Plaintiff and the defendant are rival shoe manufacturers. Both make shoes to conform to the shape and contour of the human foot. Plaintiff seeks to enjoin alleged unfair competition on the part of the defendant and to recover incidental damage. Plaintiff is the originator of a method of manufacturing shoes to conform to the shape and contour of the human foot. The shoe is manufactured from a replica of the foot in plaster cast. On October 24, 1949, letters patent were granted to the plaintiff for his method. Plaintiff licensed one Emanuel E. Sugarman to make foot impressions and casts under plaintiff's patent and plaintiff manufactured shoes pursuant to these casts for the licensee. The said Sugarman formed a corporation under the title 'Foot Contour Shoe Laboratories, Inc.' and the license agreement was assigned to this corporation. This corporation in January 1946 employed the defendant who in the course of his duties made plaster casts of feet pursuant to the license agreement. The plaster casts were sent to the plaintiff for the actual manufacture of the shoes. The license agreement between the plaintiff and the Foot Contour Shoe Laboratories, Inc. was terminated on or before Jaunary 6, 1948. Thereafter the defendant and Sugarman continued to make casts of human feet and to manufacture shoes therefrom. The complaint does not, as of necessity it cannot, seek any relief for any claimed infringement of any patents owned by the plaintiff. Similarly, the complaint tenders no issue with regard to any violation of trade secrets.

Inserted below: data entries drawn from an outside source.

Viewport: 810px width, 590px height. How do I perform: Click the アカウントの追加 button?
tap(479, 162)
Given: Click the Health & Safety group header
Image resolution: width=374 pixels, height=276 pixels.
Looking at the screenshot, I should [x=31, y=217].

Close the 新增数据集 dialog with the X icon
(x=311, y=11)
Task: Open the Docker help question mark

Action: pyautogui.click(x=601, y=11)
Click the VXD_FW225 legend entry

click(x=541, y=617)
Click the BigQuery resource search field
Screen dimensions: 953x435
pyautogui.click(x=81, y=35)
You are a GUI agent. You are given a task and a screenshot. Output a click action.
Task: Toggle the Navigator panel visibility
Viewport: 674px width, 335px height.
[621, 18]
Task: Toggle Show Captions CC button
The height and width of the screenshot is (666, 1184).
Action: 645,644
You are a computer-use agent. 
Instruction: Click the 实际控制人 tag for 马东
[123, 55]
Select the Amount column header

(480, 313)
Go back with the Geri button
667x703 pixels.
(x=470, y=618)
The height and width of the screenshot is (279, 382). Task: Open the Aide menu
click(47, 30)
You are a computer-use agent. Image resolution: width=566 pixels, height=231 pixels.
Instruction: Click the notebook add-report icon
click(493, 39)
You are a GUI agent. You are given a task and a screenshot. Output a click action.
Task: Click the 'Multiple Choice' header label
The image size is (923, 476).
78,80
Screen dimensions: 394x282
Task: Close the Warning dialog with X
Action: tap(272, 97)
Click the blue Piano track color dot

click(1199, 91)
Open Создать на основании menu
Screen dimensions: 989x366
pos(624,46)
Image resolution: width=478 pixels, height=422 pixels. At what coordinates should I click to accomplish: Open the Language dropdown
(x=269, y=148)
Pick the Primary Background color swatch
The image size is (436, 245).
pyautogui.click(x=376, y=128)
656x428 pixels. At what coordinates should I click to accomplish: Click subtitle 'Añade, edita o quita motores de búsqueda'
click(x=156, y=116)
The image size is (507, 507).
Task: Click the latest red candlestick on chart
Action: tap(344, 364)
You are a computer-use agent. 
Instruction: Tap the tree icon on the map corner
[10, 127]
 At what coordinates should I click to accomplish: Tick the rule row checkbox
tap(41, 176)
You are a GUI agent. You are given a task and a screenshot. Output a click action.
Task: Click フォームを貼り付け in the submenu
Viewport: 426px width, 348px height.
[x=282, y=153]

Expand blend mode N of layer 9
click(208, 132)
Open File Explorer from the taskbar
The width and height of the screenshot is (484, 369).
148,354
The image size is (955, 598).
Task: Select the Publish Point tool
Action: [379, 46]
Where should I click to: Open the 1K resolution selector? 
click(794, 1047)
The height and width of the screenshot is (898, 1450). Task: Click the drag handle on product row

During the period of the license, shoes manufactured by the plaintiff for the licensee were advertised by the licensee as 'contour shoes'. Plaintiff contends that persons buying shoes from the licensee associated that description with shoes manufactured by the plaintiff and that the subsequent continuation of the description 'contour shoes' when the defendant manufactured his own shoes tends to and did mislead persons into thinking the were buying plaintiff's shoes. No satisfactory evidence has been adduced to substantiate plaintiff's contention on this point. While some advertising by the defendant and his predecessors associated the 'Murray Method Shoe' with the descriptive phrase 'contour...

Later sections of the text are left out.